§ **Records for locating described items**

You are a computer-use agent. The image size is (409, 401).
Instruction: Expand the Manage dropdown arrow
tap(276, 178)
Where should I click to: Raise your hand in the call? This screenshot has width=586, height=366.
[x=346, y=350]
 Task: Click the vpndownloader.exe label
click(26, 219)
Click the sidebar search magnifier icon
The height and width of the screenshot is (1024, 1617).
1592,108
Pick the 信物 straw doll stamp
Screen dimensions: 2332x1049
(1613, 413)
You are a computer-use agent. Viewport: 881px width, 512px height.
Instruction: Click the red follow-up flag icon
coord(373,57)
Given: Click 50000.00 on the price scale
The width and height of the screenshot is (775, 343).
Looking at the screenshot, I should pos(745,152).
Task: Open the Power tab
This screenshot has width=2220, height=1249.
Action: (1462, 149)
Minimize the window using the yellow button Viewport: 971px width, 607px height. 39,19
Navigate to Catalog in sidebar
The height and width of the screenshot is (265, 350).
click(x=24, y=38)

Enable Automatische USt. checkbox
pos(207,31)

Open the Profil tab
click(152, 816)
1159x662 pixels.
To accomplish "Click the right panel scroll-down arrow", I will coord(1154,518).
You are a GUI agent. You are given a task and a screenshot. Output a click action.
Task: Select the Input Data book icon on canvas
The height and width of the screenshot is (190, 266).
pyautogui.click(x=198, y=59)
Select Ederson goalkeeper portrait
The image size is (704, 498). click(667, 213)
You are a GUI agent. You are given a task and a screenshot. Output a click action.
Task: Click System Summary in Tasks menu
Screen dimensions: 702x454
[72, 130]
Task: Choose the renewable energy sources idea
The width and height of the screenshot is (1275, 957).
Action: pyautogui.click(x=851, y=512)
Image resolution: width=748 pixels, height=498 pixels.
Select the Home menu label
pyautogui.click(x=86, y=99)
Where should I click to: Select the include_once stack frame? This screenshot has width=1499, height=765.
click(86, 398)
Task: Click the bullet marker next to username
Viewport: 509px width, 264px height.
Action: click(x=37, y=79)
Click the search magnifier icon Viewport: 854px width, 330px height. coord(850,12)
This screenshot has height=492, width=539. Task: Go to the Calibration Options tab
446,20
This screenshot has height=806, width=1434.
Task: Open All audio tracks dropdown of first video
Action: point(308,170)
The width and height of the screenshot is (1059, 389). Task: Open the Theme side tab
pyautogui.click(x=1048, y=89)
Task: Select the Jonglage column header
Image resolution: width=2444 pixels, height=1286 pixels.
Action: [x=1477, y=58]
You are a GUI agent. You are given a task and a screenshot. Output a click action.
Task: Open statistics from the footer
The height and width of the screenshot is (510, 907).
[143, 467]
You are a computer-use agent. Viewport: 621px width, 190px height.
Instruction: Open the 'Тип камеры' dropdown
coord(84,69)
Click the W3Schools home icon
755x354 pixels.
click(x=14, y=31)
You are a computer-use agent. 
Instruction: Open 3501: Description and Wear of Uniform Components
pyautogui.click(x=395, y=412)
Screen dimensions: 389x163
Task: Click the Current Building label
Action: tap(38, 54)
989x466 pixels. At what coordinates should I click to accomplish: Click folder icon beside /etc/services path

§ **Direction**
Arrange the records above as a JSON list of strings, one string per line, omitting the blank lines.

§ **Reply to the task**
[
  "You are a computer-use agent. The image size is (409, 401).",
  "Instruction: Expand the Manage dropdown arrow",
  "tap(276, 178)",
  "Where should I click to: Raise your hand in the call? This screenshot has width=586, height=366.",
  "[x=346, y=350]",
  " Task: Click the vpndownloader.exe label",
  "click(26, 219)",
  "Click the sidebar search magnifier icon",
  "The height and width of the screenshot is (1024, 1617).",
  "1592,108",
  "Pick the 信物 straw doll stamp",
  "Screen dimensions: 2332x1049",
  "(1613, 413)",
  "You are a computer-use agent. Viewport: 881px width, 512px height.",
  "Instruction: Click the red follow-up flag icon",
  "coord(373,57)",
  "Given: Click 50000.00 on the price scale",
  "The width and height of the screenshot is (775, 343).",
  "Looking at the screenshot, I should pos(745,152).",
  "Task: Open the Power tab",
  "This screenshot has width=2220, height=1249.",
  "Action: (1462, 149)",
  "Minimize the window using the yellow button Viewport: 971px width, 607px height. 39,19",
  "Navigate to Catalog in sidebar",
  "The height and width of the screenshot is (265, 350).",
  "click(x=24, y=38)",
  "Enable Automatische USt. checkbox",
  "pos(207,31)",
  "Open the Profil tab",
  "click(152, 816)",
  "1159x662 pixels.",
  "To accomplish \"Click the right panel scroll-down arrow\", I will coord(1154,518).",
  "You are a GUI agent. You are given a task and a screenshot. Output a click action.",
  "Task: Select the Input Data book icon on canvas",
  "The height and width of the screenshot is (190, 266).",
  "pyautogui.click(x=198, y=59)",
  "Select Ederson goalkeeper portrait",
  "The image size is (704, 498). click(667, 213)",
  "You are a GUI agent. You are given a task and a screenshot. Output a click action.",
  "Task: Click System Summary in Tasks menu",
  "Screen dimensions: 702x454",
  "[72, 130]",
  "Task: Choose the renewable energy sources idea",
  "The width and height of the screenshot is (1275, 957).",
  "Action: pyautogui.click(x=851, y=512)",
  "Image resolution: width=748 pixels, height=498 pixels.",
  "Select the Home menu label",
  "pyautogui.click(x=86, y=99)",
  "Where should I click to: Select the include_once stack frame? This screenshot has width=1499, height=765.",
  "click(86, 398)",
  "Task: Click the bullet marker next to username",
  "Viewport: 509px width, 264px height.",
  "Action: click(x=37, y=79)",
  "Click the search magnifier icon Viewport: 854px width, 330px height. coord(850,12)",
  "This screenshot has height=492, width=539. Task: Go to the Calibration Options tab",
  "446,20",
  "This screenshot has height=806, width=1434.",
  "Task: Open All audio tracks dropdown of first video",
  "Action: point(308,170)",
  "The width and height of the screenshot is (1059, 389). Task: Open the Theme side tab",
  "pyautogui.click(x=1048, y=89)",
  "Task: Select the Jonglage column header",
  "Image resolution: width=2444 pixels, height=1286 pixels.",
  "Action: [x=1477, y=58]",
  "You are a GUI agent. You are given a task and a screenshot. Output a click action.",
  "Task: Open statistics from the footer",
  "The height and width of the screenshot is (510, 907).",
  "[143, 467]",
  "You are a computer-use agent. Viewport: 621px width, 190px height.",
  "Instruction: Open the 'Тип камеры' dropdown",
  "coord(84,69)",
  "Click the W3Schools home icon",
  "755x354 pixels.",
  "click(x=14, y=31)",
  "You are a computer-use agent. ",
  "Instruction: Open 3501: Description and Wear of Uniform Components",
  "pyautogui.click(x=395, y=412)",
  "Screen dimensions: 389x163",
  "Task: Click the Current Building label",
  "Action: tap(38, 54)",
  "989x466 pixels. At what coordinates should I click to accomplish: Click folder icon beside /etc/services path"
]